● **EXERCISE GOAL**
In the entries that follow, find every line containing "agent" and copy it.

● **THE INPUT**
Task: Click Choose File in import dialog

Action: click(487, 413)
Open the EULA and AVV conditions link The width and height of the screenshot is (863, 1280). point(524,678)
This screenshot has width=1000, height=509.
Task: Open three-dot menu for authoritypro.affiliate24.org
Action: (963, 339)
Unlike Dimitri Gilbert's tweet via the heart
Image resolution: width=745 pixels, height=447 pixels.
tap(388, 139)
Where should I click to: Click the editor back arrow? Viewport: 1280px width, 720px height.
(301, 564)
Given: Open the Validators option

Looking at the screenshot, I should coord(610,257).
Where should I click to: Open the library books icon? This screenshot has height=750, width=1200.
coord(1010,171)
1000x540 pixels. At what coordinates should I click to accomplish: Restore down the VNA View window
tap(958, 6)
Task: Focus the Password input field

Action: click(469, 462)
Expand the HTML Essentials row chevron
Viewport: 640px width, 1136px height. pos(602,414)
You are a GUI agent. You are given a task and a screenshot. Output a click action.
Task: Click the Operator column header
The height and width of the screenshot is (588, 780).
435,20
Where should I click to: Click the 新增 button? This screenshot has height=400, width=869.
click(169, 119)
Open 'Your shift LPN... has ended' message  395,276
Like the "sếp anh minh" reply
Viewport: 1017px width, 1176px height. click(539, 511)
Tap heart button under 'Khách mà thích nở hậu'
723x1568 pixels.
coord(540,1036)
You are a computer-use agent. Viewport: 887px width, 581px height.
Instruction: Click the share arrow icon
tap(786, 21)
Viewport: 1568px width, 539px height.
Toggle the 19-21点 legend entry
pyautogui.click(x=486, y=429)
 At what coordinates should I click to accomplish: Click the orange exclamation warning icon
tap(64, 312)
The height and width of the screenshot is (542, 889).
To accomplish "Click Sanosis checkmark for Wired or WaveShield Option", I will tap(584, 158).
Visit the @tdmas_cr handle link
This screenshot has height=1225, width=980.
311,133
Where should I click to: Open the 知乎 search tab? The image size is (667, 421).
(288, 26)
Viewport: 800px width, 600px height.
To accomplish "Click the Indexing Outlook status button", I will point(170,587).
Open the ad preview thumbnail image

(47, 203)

● **SOLUTION FOR THIS PROBLEM**
You are a GUI agent. You are given a task and a screenshot. Output a click action.
You are a computer-use agent. Viewport: 887px width, 581px height.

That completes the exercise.